Bayes’ theorem, sometimes called Bayes’ rule or principle of inverse probability, is a mathematical theorem that follows very quickly from the axioms of probability theory. In practice, it is used to calculate the updated probability of some target phenomenon or hypothesis H given new empirical data X and some background information, or prior probabilities.

The prior probability of some hypotheses is usually represented by a percentage between 0% and 100%, or a number between 0 and 1. This probability is often called the degree of confidence, and is bound to vary from observer to observer, since not all observers have had the same experience and therefore cannot make equivalent probability estimates for any given hypothesis. The application of Bayes’ theorem in a scientific context is called Bayesian inference, which is a quantitative formalization of the scientific method. It allows for optimal review of theoretical probability distributions given experimental results.

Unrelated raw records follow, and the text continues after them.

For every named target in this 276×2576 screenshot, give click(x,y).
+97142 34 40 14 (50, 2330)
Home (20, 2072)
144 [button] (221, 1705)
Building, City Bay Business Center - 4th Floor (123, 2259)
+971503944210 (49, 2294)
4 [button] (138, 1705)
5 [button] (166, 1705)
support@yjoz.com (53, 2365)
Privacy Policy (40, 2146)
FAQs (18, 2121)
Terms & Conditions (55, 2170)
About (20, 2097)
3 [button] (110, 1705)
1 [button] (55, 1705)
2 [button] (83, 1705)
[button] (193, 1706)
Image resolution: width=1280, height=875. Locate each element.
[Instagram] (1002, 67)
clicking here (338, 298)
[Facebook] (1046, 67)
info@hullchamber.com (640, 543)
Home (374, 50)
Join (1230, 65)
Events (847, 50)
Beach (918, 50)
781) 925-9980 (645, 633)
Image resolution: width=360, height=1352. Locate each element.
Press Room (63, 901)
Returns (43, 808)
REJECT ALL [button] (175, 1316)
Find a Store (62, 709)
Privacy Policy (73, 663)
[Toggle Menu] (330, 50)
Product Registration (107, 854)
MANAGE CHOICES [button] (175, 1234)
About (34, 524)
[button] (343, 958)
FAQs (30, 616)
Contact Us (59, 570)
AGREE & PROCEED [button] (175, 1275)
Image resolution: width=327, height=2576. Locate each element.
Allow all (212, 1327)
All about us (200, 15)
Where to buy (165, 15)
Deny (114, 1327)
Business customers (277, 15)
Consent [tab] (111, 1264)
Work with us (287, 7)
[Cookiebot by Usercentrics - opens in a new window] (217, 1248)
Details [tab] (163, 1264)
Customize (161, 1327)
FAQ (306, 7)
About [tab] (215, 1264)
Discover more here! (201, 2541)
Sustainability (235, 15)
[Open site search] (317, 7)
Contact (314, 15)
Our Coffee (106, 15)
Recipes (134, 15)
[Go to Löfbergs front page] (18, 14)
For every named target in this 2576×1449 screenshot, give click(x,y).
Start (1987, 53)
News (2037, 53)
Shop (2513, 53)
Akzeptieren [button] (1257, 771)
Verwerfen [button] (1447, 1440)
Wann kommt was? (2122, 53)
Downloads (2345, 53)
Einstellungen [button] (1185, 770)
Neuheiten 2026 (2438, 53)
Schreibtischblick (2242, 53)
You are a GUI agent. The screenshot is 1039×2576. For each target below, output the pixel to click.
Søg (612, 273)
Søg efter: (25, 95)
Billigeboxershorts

Bayes’ theorem in the context of scientific inference says the following: “The new probability that a hypothesis H is true (called the posterior probability) given new evidence X is equal to the probability that we would observe this evidence X given that H is actually true (called the conditional probability, or likelihood), multiplied by the prior probability that H is true, all divided by the probability of X.”

A common restatement of the above in terms of how a test result contributes to the likelihood that a given patient has cancer can be shown as follows:
p(positive|cancer)*p(cancer)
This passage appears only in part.